Let me preface this article by saying that I am NOT a licensed dietitian. In the ensuing text I will detail the specifics of nutrition as it relates to maintaining, losing, and gaining weight.
This information is taken from the accepted evidence supplied by the NSCA and CISSN. Be sure to consult a licensed professional before undertaking new dietary practices. I will not give you a specific meal plan nor tell you how to eat for your body. This is out my scope of practice. I want you to have the best information to make the most accurate, evidence based decisions possible.
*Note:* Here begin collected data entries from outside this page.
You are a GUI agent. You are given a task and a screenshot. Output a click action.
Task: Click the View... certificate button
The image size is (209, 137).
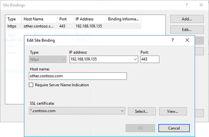(x=173, y=111)
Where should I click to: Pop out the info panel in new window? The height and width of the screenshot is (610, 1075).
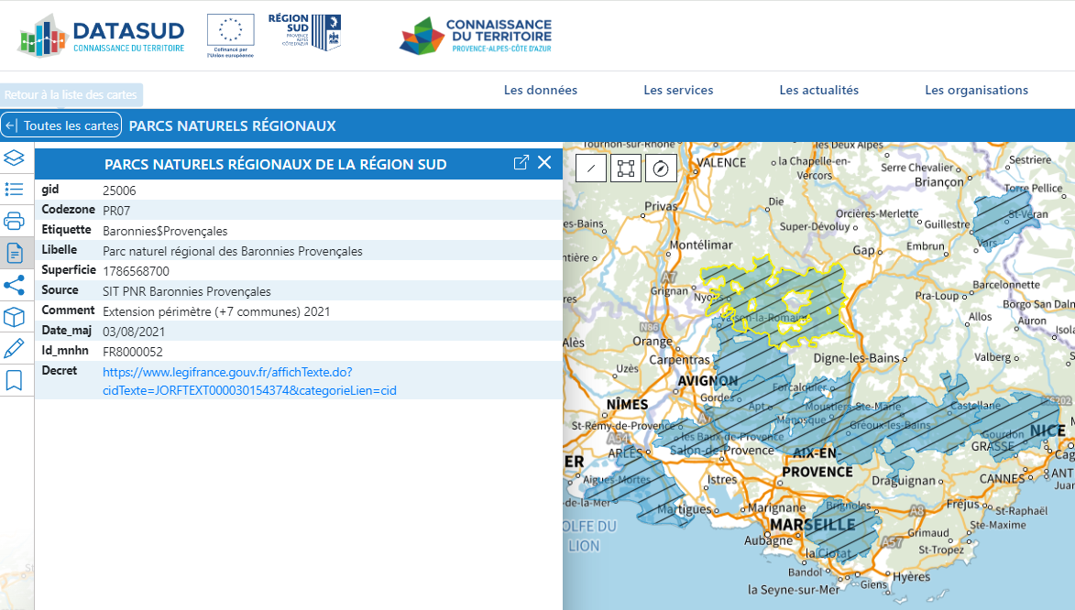point(521,163)
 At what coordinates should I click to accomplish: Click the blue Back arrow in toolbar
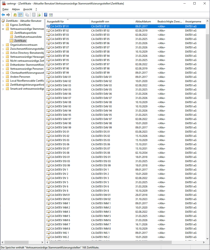point(3,15)
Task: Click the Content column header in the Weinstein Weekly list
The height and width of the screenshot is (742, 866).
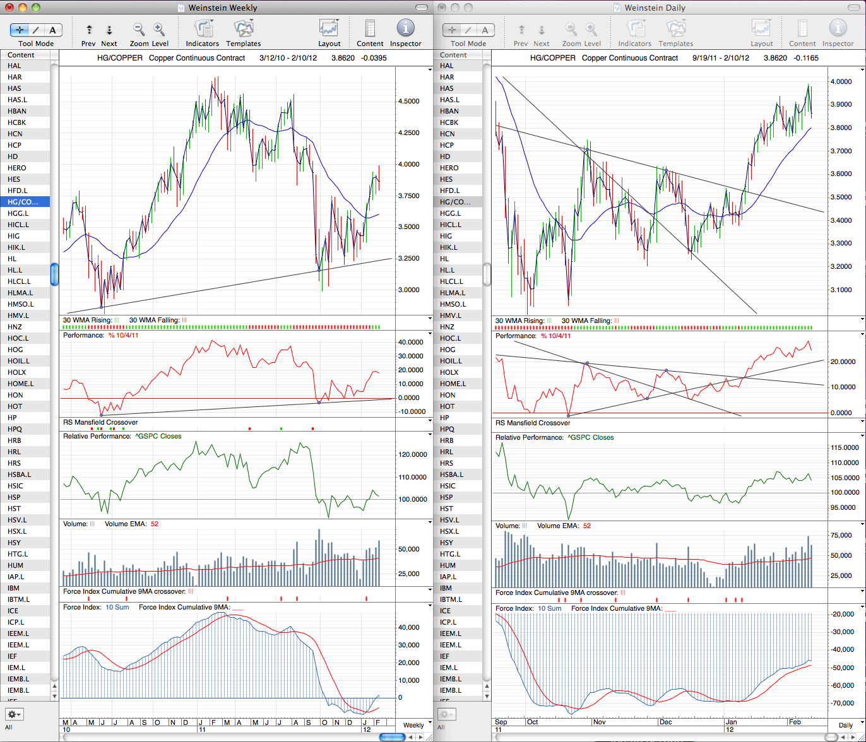Action: point(25,55)
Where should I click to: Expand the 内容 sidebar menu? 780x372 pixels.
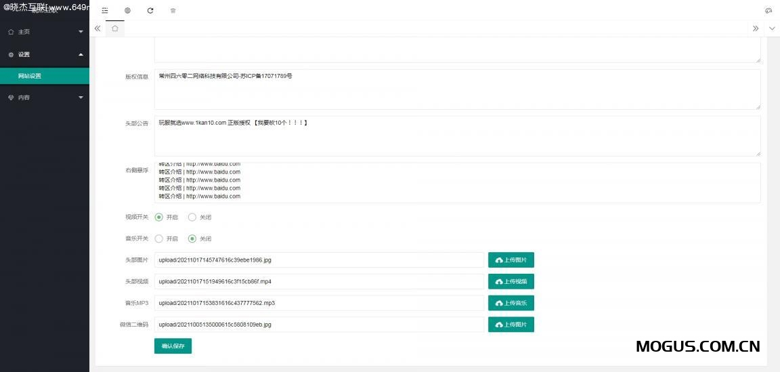click(44, 98)
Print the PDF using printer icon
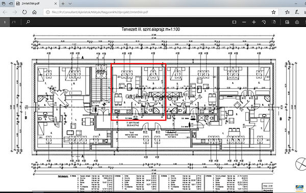This screenshot has width=306, height=193. [x=297, y=22]
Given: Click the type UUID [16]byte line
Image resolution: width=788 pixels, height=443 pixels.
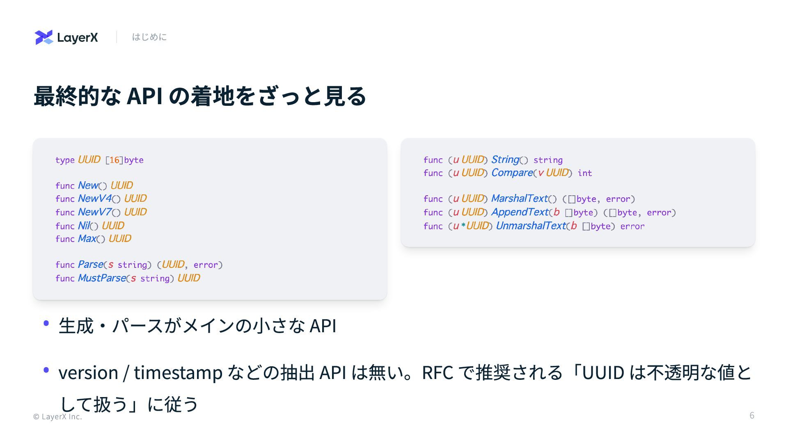Looking at the screenshot, I should coord(99,160).
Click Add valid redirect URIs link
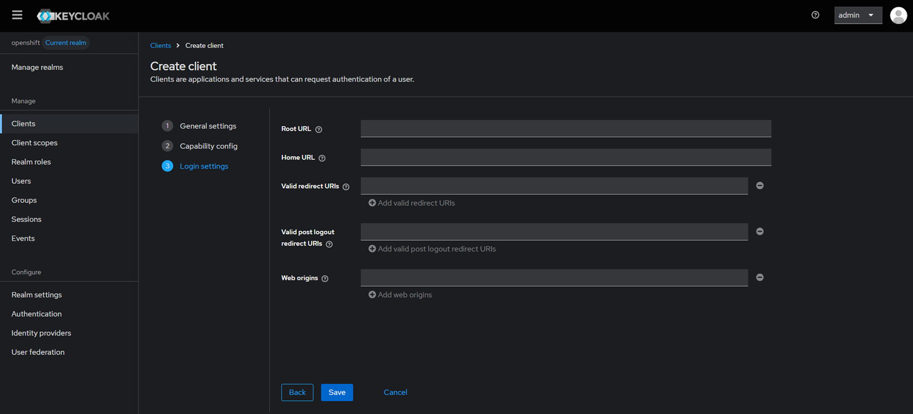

After reading this I hope you can walk away with the education and the confidence to calculate your own nutritional needs and structure an eating regimen that caters to your lifestyle.
Energy requirements will depend largely on factors including genetics, bodyweight, body composition, training program, and age.
Basal Metabolic Rate (BMR) is the largest contributor to your total daily energy expenditure, accounting for 65-70% of daily energy expenditure. This is a measure of the calories required for maintaining normal body functions including respiration, blood circulation, and gastrointestinal and renal processing.
You may see BMR and resting metabolic rate (RMR) used interchangeably. They are slightly different, but for the sake of this article I will use RMR moving forward. Essentially, BMR is measured after an overnight fast (12-14h) with the person resting supine and motionless, but awake. The RMR is used more frequently because of its ease of measurement. No overnight fast is required, yet it will read 10-20% higher than BMR due to the energy expenditure from recent food intake or physical activity done earlier in the day.
The second biggest component of energy requirement is the energy expended during physical activity. This will vary considerably and increase with intensity, frequency, and duration of exercise. Non training activities such as doing the dishes or yard work will also contribute to energy requirements. Typically 10-20% of total daily energy expenditure (TDEE) is from physical activity.
Lastly, the thermic effect of food (TEF) accounts for the remaining 10-15% of TDEE. This factors in the cost of digestion, absorption, metabolism, and storage of food in the body.
The Cunningham Equation
If you take away just one thing from this article it should be this equation…
LBM or Lean Body Mass is calculated using kilograms. Subtract your body fat percentage from your current weight to find this.
Using myself as an example: Weight: 205 lbs / 2.2 = 93 kg BF: 14% 14% of 93 = 13 kg RMR = 500+22(80) = 2,260 kcal
RMR should then be multipled by an activity factor from 1.2 (sedentary) to 1.9 (heavy physical activity).
This gives me a calorie range from 2,712 – 4,294 kcal.
Okay! No more math. That was exhausting.
Here’s a general recommendation for calculating your activity factor…
1.1-1.2 (Minimally active, <1000 steps/day) 1.3-1.5 (Moderately active, train 2-3x/week, 4000-6000 steps/day) 1.5-1.7 (Highly active, train 4-5x/week, 8000+ steps/day) 1.7-1.9* (Demanding physical job, train 5+/week, >10,000 steps/day) *Unless you are an olympic athlete or do extremely demanding work and exercise then you probably don't fit into the category.
Keep in mind that the majority of us mortals belong in the sedentary to moderately active range. Even if you exercise everyday for an hour you’re likely still sedentary for the majority of the day. Food for thought.
After establishing your initial calorie requirements this should be a breeze.* The general principle is to increase your calories between 250-500 per day to elicit weight gain.
It is more beneficial to start with small increases at the risk of gaining weight too quickly which will result in excess fat being stored on the body. If you’re in a place where you need to gain weight–congrats! You are contrary to a good 75% of the population that now hates you.
But they are jealous. Getting to eat more is usually** a nice problem to have.
Okay–so you don’t need to gain weight. Instead, you want to shed some excess body fat. Despite the diet books being touted at your local Barnes and Noble, there is no ideal diet that works for everyone.
Studies consistently show that a multitude of diets , including low-carb and low-fat diets, result in weight loss as long as people
don’t eat like an asshole are consuming less calories than they need to maintain bodyweight.
The two strongest contributors to weight loss are total calorie intake and diet adherence.
Please do not fall for these diet traps promising you fast results with a “revolutionary” eating approach. You’re better than that.
The best, most sustainable approach is what can be called the “low and slow”. Eat in a moderate calorie deficit of 250-500 calories and you’ll see far greater results.
*And by breeze I mean one of the strong gusts of wind that'll take your eyebrows off. **Unless you are Joey Chestnut. That's an alarming amount of hot dogs for one person.